Mixité et services publics, horizons de Borne pour les quartiers populaires

  • Elisabeth Borne a dévoilé vendredi une seconde salve de mesures pour les quartiers populaires, visant à y enrayer la concentration de la pauvreté, s'attirant des critiques de la gauche et du monde associatif
  • La Première ministre a dégainé une mesure-choc: la consigne donnée aux préfets de ne plus attribuer de logements à certains ménages bénéficiant du droit au logement opposable dans ces quartiers, au nom de la mixité sociale

CHANTELOUP-LES-VIGNES, France : Au lendemain d'annonces sécuritaires en réponse aux émeutes de l'été, Elisabeth Borne a dévoilé vendredi une seconde salve de mesures pour les quartiers populaires, visant à y enrayer la concentration de la pauvreté, s'attirant des critiques de la gauche et du monde associatif.

Mixité sociale, emploi, services publics, transition écologique: à l'issue du Comité interministériel des villes (CIV) tenu à Chanteloup-les-Vignes, commune populaire des Yvelines, la Première ministre a dessiné quatre axes de l'action sociale du gouvernement pour résorber les difficultés des quartiers prioritaires.

La veille, elle avait fait une première série d'annonces, plutôt sécuritaires, quatre mois après la vague d'émeutes déclenchée par la mort du jeune Nahel, tué par un policier lors d'un contrôle routier à Nanterre.

Les élus de ces quartiers, en première ligne lors des émeutes de l'été, attendaient avec impatience ce comité, reporté à plusieurs reprises.

Ils doivent négocier avec l'Etat, d'ici au 31 mars prochain, le cadre de la politique de la ville sur leur territoire jusqu'en 2030.

À Chanteloup, dont plus de la moitié des habitants vivent dans un quartier prioritaire de la politique de la ville (QPV), la Première ministre a dégainé une mesure-choc: la consigne donnée aux préfets de ne plus attribuer de logements à certains ménages bénéficiant du droit au logement opposable dans ces quartiers, au nom de la mixité sociale.

«Toutes les difficultés ne doivent pas être rassemblées au même endroit. La mixité est une chance. Elle est nécessaire», a-t-elle martelé.

Les ménages «Dalo», pour «droit au logement opposable», disposent d'un droit au logement reconnu par une commission de médiation ou la justice, et doivent être prioritaires dans l'attribution de logements sociaux.

Près de 35.000 ont obtenu la reconnaissance de ce droit en 2022, et plus de 93.000 restent en attente d'un relogement malgré cette reconnaissance, en grande majorité en région parisienne.

Seuls les plus précaires seront concernés par la mesure, a-t-on précisé au ministère du Logement, et se verront octroyer des logements sociaux hors QPV.

Les préfets devront également stopper la création de nouvelles places d'hébergement d'urgence, destinées aux personnes sans domicile, dans ces mêmes quartiers.

La mesure a ulcéré à gauche et au sein des associations contre le mal-logement.
□ □ □ □
→ Exercice court A: Restituez à l'identique les lignes des entrées, en partant de celle qui contient "Given: Click the flame icon beside 約3,100円" et en finissant par celle qui contient "pyautogui.click(x=410, y=20)", ces deux lignes comprises.
L'article sur les quartiers populaires n'a aucun rapport avec les entrées.
□ □ □ □
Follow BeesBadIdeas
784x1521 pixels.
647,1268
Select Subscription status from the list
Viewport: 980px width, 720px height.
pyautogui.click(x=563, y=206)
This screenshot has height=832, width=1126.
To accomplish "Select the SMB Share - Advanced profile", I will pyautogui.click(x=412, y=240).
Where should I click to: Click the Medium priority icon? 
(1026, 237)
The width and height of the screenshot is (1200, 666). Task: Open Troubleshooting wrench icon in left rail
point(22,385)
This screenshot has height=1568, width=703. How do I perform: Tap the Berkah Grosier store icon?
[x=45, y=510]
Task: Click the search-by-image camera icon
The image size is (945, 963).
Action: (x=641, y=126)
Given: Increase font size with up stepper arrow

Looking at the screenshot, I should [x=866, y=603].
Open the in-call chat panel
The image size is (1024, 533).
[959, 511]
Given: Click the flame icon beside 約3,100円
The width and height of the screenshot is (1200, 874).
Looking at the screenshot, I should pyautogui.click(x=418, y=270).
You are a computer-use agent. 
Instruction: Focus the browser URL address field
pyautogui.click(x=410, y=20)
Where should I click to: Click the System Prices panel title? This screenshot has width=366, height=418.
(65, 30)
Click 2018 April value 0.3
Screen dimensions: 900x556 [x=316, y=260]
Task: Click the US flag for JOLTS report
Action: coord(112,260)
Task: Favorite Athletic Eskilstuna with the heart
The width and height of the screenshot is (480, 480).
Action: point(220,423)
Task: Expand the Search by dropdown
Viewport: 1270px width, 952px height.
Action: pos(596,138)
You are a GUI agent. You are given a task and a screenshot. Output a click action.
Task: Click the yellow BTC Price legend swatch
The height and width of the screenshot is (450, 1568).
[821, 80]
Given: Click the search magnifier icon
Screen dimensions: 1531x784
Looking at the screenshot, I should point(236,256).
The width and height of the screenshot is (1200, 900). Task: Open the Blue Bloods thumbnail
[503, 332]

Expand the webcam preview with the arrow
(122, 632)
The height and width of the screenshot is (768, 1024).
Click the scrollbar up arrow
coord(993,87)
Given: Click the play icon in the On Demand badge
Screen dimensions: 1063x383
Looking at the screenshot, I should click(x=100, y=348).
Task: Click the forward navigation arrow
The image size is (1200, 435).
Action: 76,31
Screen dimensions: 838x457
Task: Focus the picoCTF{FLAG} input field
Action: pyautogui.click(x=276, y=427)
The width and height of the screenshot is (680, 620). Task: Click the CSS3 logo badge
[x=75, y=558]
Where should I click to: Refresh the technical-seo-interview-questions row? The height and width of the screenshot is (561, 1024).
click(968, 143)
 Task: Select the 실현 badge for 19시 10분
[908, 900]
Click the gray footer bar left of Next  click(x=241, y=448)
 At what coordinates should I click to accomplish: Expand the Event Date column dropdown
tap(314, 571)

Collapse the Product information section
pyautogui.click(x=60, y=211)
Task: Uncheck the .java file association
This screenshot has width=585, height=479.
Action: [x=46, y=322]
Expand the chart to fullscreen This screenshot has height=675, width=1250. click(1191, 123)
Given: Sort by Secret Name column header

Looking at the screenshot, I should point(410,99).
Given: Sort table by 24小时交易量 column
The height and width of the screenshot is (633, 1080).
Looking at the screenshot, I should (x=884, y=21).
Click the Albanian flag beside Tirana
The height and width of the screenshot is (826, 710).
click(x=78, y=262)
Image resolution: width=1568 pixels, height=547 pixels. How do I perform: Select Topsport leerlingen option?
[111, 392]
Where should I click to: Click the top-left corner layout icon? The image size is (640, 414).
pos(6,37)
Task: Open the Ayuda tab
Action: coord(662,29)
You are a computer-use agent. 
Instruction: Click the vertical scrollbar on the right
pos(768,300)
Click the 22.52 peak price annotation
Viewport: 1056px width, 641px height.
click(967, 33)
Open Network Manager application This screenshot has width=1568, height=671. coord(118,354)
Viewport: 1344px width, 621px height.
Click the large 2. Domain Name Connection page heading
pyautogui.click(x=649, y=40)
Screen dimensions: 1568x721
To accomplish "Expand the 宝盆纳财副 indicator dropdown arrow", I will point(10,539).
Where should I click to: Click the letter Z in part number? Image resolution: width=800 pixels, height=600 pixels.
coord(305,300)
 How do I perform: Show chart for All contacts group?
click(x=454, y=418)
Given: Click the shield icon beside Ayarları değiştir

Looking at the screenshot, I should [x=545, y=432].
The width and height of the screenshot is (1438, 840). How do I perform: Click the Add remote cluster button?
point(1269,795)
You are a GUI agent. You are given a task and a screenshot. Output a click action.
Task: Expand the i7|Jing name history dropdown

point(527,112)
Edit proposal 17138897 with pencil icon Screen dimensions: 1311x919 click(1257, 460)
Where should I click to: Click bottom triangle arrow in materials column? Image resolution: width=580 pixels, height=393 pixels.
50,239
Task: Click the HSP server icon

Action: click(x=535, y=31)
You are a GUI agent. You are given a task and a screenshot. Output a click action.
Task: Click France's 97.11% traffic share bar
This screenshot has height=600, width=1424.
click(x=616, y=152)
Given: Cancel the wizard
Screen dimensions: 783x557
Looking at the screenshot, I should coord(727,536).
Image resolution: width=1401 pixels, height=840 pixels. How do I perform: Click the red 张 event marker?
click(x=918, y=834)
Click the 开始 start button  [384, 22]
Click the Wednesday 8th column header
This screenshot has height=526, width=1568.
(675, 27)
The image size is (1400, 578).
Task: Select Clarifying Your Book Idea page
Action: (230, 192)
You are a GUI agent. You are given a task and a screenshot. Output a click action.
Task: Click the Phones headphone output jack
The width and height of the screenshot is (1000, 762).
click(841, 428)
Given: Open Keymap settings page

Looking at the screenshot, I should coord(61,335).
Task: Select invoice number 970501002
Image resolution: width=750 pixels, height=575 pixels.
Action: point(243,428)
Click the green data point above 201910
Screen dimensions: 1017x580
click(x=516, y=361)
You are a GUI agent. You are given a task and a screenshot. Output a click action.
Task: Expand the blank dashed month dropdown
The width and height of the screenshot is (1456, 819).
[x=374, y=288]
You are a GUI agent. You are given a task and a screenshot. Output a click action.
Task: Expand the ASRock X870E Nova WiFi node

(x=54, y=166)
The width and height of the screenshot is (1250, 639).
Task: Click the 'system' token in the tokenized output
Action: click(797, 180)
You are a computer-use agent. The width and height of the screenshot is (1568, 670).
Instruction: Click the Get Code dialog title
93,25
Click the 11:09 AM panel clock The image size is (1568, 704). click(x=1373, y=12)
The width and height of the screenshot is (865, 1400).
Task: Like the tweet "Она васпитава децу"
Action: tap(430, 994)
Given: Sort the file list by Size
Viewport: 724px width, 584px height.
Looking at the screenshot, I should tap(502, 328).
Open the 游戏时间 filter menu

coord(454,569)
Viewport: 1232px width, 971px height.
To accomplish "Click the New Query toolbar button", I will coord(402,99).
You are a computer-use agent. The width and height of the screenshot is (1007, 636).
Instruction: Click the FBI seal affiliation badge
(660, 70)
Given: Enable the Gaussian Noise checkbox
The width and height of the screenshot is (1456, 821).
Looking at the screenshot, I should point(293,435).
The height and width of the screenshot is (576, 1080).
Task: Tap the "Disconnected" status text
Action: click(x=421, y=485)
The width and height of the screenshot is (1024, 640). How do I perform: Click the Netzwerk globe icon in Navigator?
□ □ □ □
→ Exercice court B: Poursuivez l'article sur les quartiers populaires à partir de sa dernière phrase.

→ Résultat attendu A:
Given: Click the flame icon beside 約3,100円
The width and height of the screenshot is (1200, 874).
Looking at the screenshot, I should pyautogui.click(x=418, y=270).
You are a computer-use agent. 
Instruction: Focus the browser URL address field
pyautogui.click(x=410, y=20)

→ Résultat attendu B:
«Punir les ménages prioritaires Dalo à cause des émeutes, quel contre-sens abyssal !», s'est emporté sur X (ex-Twitter) le directeur des études de la Fondation Abbé Pierre, Manuel Domergue. «Cette décision (illégale !) leur barrerait l'accès à un tiers du parc HLM», a-t-il soutenu.

«Ce qui favoriserait la +mixité sociale+ ce serait que les maires voyous qui refusent de respecter la loi SRU (instaurant des quotas de logements sociaux par commune, NDLR) soient sanctionnés sévèrement, et obligés d'en construire», a affirmé sur le même réseau le député LFI François Piquemal.

- «Testing» relancé -

Parmi les autres mesures annoncées par Matignon, un programme «Entrepreneuriat Quartiers 2030», doté de 456 millions d'euros sur quatre ans, visant à favoriser la création d'entreprises dans les QPV.

Pour lutter contre les discriminations à l'embauche, au logement ou dans l'accès aux prêts bancaires, le gouvernement va également lancer «dès 2024 des opérations de testing massives», a annoncé la cheffe du gouvernement.

Le «testing» consiste à envoyer au même employeur, bailleur ou banquier des CV ou dossiers de personnes différenciées seulement par un point pouvant faire l'objet de discrimination (couleur de peau, nom à consonance étrangère, adresse, handicap...).

Pilotée par la délégation interministérielle à la lutte contre le racisme (Dilcrah), cette politique visera «à terme 500 entreprises par an», selon Matignon.

L'éducation, priorité selon nombre d'élus pour atténuer les inégalités entre quartiers populaires et reste du territoire, bénéficie de plusieurs mesures: l'extension des cités éducatives, où la prise en charge des élèves est renforcée, et l'ouverture garantie des collèges de 8h00 à 18h00 dès la rentrée 2024.

Les bibliothèques verront également leur horaires d'ouverture étendus dans 500 quartiers, promet Matignon.

Et la géographie de l'éducation prioritaire, dont les établissements bénéficient de davantage de moyens, va être progressivement réformée pour coller exactement à celle des QPV.

Le programme «Quartiers résilients», visant à verdir la politique de la ville, concernera 24 quartiers supplémentaires, avec 250 millions d'euros fléchés en ce sens contre 100 millions auparavant.

Mixité sociale, mode d’emploi

Le gouvernement va demander aux préfets de ne plus attribuer de logements dans les quartiers prioritaires aux ménages les plus en difficulté, afin de favoriser la mixité sociale, a annoncé vendredi la Première ministre Elisabeth Borne.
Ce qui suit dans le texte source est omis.